News

Rentals tested next month

Tuesday 17th of December 2013

From January, 25 rental properties in Auckland, Tauranga, Wellington, Christchurch and Dunedin will be tested against 31 criteria, including things such as warmth, dryness, mould, dampness, injury risk, sanitation, and living needs.

Each assessment should take about an hour. Private rental properties and council houses are being evaluated. The Gvernment has already signalled it wants a WOF system for use in Housing New Zealand propeorties, with the potential to then be used on private rentals.

Auckland mayor Len Brown said it was well known that New Zealand’s housing stock wasn’t great by international standards.

“We are working with the government, not-for-profit and private sectors to tackle Auckland’s housing affordability and availability challenges, so it is only fitting we take a joint approach to improving housing quality, especially for the more vulnerable members of our community,” says Len Brown. “The dampness of many of our older homes is well documented as contributing to respiratory and allergic disorders such as asthma and rheumatic fever.”

He said the tests would be an important step towards standardising methodologies and checklists between local government bodies to ensure the credibility of the WOF scheme. The properties tested will not be given a WOF as it is just a trial.
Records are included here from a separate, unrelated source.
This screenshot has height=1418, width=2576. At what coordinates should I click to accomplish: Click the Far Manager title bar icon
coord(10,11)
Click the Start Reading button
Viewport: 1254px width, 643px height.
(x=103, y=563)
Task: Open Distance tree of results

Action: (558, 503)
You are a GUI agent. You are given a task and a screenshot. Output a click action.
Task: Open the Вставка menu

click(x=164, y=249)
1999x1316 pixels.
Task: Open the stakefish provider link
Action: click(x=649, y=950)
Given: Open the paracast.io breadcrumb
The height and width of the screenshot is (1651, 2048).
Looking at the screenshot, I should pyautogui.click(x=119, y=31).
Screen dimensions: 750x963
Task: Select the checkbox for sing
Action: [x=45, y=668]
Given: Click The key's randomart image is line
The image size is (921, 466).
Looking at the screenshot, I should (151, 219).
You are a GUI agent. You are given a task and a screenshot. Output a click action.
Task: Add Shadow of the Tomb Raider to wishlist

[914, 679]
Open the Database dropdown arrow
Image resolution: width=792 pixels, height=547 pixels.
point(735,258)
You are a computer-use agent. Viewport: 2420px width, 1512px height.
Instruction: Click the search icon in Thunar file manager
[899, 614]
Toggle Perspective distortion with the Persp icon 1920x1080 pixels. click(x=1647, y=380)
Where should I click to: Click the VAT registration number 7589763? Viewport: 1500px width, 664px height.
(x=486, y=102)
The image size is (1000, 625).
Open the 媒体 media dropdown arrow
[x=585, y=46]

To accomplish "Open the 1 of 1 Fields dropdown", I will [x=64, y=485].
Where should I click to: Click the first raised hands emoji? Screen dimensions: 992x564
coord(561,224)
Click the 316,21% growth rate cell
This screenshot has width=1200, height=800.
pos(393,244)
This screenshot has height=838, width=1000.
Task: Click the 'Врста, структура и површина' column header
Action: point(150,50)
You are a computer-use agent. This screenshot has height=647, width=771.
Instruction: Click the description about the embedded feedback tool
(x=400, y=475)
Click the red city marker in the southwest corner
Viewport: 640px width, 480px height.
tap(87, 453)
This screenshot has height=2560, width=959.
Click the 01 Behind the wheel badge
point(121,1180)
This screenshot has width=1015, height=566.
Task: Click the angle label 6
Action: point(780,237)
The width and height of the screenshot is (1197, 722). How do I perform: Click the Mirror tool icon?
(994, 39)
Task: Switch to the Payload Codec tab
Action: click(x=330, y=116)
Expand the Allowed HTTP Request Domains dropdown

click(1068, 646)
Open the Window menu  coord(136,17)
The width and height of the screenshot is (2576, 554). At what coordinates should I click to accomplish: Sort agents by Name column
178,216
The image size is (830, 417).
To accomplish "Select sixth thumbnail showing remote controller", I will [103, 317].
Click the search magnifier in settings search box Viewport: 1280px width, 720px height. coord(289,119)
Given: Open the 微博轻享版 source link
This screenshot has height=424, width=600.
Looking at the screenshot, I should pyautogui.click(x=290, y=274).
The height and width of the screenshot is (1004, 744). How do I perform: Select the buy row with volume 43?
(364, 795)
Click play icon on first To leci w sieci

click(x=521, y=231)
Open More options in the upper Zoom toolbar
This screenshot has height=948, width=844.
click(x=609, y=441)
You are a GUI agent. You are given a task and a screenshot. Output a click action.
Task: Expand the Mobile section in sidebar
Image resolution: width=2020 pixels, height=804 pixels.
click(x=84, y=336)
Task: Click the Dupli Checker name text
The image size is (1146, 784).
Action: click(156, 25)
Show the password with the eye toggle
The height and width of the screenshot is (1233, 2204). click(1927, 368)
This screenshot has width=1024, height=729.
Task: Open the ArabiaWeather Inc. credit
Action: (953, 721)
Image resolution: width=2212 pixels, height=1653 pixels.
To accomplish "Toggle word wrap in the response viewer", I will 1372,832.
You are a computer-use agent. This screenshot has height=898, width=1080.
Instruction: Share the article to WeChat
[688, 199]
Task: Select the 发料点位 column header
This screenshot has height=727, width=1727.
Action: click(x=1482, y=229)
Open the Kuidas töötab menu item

But landlords will be given the findings and information on things such as insulation schemes.

The assessment tool was developed by the NZ Green Building Council and University of Otago (Wellington) with feedback and input from the five councils, ACC and other housing experts.

Leigh Featherstone, Homestar Director at the New Zealand Green Building Council, said: “We hope that by the end of this project there’ll be a working tool to rate rental standards nationally. This will make sure rental housing isn’t endangering the health of the families living in it. The long-term payoff will be better health, particularly of our kids and elderly.”

Comments (1)
Malcolm Nye
The problem in Auckland is that if tenants fail to adequately ventilate a dwelling properly ie closed windows in bathrooms and bedrooms, in the winter, in particular, there will almost certainly be some mould despite the inherent health and insulation measures adopted in the dwelling. I am not aware of any wider consultation on this idea and so it worries me that it is yet another "knee - jerk" potentially expensive measure (for landlords and ultimately tenants) designed to dissuade landlords from investing in rental housing stock so desperately needed in NZ. A cosy little earner for a select few??